Ellie Lester uscì da una porta laterale. Era modificata geneticamente in altezza e quello suggerì a Jackson la sua età: le bambine programmate per superare il metro e ottanta erano state di moda per un breve periodo durante i tardi anni Ottanta, quando la prestanza fisica non era ancora diventata irrilevante. Adesso che "Design" aveva stabilito che lo era, Ellie compensava la sua altezza con il gusto. Sopra il seno nudo, indossava una collana che alternava perle al laser rilucenti con escrementi animali nanoricoperti: la gonna drappeggiata era rossa, bianca e blu. Jackson rammentò che quella era la serata delle elezioni.
— Dottore, ma dove diavolo si era "cacciato"? L’ho chiamata dieci minuti fa!
— Mi ci sono voluti quattro minuti per trovare un robotaxi — disse pacatamente Jackson. — E comunque lei mi aveva detto che suo nonno era già morto.
— Bisnonno — lo corresse lei, con espressione truce. — Da questa parte.

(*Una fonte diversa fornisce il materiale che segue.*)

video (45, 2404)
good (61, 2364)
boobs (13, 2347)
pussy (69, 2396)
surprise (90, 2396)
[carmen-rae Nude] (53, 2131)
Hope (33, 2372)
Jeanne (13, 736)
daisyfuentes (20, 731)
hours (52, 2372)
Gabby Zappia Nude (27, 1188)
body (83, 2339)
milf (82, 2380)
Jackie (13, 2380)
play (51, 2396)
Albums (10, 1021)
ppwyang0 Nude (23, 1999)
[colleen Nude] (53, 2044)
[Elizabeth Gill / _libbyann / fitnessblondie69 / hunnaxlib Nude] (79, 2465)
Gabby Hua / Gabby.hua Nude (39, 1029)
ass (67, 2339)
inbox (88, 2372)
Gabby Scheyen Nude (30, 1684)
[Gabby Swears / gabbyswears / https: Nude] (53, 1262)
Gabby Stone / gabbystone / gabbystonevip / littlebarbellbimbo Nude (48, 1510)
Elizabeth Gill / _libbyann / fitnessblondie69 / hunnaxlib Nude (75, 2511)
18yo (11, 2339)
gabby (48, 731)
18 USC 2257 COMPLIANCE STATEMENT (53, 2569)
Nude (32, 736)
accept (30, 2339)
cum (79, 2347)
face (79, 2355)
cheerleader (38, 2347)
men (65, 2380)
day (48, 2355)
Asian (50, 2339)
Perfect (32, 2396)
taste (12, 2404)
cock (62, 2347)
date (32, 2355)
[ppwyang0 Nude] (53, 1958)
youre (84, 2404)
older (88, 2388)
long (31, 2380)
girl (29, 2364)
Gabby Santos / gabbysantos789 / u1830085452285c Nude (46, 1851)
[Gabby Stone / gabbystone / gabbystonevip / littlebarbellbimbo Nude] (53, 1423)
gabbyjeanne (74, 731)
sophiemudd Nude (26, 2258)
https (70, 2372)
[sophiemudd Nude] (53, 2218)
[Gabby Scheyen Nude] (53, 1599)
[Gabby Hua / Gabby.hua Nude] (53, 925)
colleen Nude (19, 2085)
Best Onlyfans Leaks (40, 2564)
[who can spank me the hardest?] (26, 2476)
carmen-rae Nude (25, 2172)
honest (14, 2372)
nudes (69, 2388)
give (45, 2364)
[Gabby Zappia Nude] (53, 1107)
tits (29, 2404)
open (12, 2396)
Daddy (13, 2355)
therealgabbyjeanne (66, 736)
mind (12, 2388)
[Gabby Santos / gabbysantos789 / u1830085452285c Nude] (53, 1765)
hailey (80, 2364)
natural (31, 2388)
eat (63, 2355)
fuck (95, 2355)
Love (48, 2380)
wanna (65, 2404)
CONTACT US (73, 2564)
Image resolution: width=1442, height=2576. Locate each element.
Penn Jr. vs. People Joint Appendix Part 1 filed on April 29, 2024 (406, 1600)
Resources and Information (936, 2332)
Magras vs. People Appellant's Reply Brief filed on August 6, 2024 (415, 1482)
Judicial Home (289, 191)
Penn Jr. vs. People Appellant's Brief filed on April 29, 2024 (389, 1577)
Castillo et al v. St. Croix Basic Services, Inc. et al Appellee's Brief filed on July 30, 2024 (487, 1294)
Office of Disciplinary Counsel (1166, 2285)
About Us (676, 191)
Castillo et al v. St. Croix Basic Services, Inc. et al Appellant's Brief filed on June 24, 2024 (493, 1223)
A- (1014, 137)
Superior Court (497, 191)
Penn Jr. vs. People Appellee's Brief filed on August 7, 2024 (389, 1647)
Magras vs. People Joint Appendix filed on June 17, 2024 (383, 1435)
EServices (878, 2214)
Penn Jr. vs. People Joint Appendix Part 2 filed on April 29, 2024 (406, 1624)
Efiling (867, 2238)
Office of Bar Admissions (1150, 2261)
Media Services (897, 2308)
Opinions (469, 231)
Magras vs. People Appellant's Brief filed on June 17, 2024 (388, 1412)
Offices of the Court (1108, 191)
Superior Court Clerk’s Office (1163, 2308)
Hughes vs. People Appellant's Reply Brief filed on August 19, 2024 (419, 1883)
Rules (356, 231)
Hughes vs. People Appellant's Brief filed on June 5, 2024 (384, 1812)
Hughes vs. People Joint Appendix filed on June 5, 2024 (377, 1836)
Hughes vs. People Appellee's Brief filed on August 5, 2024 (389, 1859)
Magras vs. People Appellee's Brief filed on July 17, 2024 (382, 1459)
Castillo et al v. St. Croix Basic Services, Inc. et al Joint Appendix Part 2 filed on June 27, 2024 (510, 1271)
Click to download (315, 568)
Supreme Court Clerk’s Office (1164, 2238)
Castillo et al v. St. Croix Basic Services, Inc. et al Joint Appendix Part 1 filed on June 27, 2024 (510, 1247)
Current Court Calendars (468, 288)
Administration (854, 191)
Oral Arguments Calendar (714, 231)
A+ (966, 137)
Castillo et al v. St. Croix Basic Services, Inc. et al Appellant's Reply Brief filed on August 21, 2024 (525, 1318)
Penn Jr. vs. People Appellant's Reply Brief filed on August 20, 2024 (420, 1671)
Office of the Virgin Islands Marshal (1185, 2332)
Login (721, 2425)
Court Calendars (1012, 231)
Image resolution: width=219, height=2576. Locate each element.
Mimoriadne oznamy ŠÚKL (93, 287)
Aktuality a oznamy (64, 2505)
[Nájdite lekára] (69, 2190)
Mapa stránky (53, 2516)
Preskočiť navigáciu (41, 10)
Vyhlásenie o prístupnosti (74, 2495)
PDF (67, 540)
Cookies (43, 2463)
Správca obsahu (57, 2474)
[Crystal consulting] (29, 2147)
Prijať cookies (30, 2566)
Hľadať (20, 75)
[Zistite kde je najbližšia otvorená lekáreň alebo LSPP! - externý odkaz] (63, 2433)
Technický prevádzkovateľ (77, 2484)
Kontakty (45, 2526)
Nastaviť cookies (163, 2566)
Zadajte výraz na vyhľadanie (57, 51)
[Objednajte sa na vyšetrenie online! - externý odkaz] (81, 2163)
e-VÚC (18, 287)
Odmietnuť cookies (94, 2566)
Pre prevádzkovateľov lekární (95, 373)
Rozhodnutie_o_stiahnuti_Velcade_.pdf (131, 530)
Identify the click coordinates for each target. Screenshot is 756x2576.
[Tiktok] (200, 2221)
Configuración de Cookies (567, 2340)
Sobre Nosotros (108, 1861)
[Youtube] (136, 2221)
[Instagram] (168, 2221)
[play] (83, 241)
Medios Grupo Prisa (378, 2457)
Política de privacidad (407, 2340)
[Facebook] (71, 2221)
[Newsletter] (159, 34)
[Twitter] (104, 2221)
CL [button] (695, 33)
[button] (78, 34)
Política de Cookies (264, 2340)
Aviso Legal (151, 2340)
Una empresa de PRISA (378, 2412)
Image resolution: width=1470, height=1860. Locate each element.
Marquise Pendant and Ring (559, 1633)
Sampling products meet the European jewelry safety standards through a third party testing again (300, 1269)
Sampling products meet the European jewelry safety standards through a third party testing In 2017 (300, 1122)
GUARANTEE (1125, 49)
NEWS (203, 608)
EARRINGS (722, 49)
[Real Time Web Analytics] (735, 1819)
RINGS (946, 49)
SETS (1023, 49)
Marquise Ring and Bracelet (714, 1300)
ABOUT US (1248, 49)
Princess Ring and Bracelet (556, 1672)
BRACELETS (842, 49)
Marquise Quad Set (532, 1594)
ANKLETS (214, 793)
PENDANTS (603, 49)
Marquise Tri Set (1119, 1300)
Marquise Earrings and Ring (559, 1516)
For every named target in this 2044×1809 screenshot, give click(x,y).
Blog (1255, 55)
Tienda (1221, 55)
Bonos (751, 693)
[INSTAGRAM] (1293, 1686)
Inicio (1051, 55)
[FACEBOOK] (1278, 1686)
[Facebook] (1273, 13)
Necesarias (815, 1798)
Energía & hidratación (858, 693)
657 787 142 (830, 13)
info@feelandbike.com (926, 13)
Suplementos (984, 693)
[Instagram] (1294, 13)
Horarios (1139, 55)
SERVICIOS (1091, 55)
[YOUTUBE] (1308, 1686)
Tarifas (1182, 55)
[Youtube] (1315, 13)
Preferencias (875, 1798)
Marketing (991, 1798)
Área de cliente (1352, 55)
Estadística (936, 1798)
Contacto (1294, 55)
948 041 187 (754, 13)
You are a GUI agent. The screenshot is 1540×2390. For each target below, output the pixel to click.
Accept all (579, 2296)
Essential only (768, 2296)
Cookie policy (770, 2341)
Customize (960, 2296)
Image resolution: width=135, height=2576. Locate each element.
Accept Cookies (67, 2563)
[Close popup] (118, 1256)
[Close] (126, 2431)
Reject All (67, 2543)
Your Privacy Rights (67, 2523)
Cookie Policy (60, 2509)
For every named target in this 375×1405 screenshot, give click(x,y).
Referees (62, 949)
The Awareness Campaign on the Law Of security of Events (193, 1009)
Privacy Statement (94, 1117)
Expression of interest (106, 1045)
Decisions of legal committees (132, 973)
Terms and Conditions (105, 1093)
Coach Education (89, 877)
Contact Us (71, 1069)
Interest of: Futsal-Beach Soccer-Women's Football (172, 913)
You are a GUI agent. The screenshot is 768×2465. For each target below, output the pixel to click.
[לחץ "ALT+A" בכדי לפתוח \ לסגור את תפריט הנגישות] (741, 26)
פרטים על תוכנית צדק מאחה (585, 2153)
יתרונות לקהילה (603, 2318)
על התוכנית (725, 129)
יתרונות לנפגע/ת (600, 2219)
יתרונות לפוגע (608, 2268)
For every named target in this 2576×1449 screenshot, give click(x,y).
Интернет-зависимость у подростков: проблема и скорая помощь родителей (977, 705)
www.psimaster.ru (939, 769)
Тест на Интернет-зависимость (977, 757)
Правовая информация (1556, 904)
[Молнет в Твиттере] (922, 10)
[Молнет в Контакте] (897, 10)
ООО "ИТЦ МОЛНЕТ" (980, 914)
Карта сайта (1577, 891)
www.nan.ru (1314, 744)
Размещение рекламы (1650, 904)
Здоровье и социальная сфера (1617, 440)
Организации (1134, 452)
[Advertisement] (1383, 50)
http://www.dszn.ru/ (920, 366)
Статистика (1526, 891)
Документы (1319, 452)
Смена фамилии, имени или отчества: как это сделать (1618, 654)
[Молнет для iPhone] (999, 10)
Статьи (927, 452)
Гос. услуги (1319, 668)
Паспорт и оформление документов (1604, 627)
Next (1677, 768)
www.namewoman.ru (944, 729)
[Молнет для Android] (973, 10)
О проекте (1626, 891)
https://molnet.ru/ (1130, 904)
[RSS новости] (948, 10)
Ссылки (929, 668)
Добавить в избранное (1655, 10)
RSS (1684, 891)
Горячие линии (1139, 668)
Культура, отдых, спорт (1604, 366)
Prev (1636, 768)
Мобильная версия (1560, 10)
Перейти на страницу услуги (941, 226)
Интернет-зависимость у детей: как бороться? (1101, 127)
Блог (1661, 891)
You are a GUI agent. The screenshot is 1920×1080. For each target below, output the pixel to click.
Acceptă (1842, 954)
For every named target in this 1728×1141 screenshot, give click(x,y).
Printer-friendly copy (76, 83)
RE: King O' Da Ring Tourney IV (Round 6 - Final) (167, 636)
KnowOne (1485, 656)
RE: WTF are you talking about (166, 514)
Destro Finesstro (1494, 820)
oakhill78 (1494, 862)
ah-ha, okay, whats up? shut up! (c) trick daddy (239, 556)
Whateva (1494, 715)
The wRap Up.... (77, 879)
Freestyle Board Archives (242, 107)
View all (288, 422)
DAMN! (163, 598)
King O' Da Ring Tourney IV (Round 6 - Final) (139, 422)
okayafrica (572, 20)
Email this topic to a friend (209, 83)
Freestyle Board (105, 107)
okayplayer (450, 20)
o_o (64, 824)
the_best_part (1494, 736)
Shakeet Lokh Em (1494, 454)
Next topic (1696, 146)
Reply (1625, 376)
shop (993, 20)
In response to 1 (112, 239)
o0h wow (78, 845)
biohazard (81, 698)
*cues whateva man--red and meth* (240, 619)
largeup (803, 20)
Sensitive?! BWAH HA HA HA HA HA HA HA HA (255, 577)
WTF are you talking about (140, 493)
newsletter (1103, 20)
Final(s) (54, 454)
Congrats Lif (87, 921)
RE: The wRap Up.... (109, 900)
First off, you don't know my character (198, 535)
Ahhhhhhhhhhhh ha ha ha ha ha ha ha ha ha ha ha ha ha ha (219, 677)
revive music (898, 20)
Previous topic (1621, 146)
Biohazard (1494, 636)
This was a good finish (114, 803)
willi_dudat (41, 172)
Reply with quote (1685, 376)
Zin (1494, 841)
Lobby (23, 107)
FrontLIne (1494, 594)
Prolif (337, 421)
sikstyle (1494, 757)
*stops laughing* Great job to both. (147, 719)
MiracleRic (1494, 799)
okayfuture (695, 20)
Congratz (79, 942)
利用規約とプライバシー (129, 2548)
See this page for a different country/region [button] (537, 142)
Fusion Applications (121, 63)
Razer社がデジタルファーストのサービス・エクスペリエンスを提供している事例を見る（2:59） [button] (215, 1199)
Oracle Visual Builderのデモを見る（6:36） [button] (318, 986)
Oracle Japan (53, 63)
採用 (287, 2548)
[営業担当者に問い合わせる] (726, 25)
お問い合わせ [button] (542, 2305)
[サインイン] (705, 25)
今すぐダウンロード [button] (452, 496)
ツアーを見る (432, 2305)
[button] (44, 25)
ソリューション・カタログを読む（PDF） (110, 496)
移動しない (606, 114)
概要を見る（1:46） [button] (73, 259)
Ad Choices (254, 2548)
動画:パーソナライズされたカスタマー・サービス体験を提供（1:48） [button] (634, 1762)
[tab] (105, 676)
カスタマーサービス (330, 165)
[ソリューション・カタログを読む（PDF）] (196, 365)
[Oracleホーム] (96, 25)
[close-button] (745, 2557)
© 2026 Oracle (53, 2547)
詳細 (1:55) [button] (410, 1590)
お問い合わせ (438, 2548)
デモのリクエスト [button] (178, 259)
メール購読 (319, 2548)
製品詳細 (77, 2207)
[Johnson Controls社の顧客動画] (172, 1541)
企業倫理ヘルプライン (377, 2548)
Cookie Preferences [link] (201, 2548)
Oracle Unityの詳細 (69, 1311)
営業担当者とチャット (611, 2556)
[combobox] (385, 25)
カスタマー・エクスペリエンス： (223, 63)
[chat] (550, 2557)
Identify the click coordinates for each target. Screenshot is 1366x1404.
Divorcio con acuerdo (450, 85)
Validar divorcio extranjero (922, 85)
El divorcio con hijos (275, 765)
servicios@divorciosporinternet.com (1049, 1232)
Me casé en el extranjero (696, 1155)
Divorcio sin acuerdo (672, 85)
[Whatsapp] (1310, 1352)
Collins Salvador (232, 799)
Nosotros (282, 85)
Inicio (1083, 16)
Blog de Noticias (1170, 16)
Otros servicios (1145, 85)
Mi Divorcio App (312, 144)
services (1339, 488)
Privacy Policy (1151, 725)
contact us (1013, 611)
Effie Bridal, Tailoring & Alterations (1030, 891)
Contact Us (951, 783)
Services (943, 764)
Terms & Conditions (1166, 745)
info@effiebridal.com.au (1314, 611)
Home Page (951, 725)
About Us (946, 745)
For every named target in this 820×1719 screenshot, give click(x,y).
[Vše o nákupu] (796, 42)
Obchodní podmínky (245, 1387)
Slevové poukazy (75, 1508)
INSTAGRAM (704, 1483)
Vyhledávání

Prese a camminare cinque passi avanti a lui, il che concesse a Jackson una bella vista sulle sue lunghe, lunghissime gambe, sul sedere perfetto e sui capelli rossi tagliati asimmetricamente. Pensò di puntarle contro la siringa del Cambiamento e di sussurrare: "Bang". Invece lasciò in tasca la siringa. Gli sfoggi di scadente imitazione non erano poi così di gusto o intriganti come pensava "Design".
"Codardo" lo schernì Cazie nella sua mente.
Passarono attraverso una sala grottesca dopo l’altra. L’appartamento era ancora più grande di quello di Jackson sulla Fifth Avenue. Sulle pareti erano appesi quadri-parodia programmati e incorniciati in maniera elaborata: la Monna Lisa che rideva come una iena, Una domenica pomeriggio sulla Grande Jatte che si agitava freneticamente in punti in dissolvimento.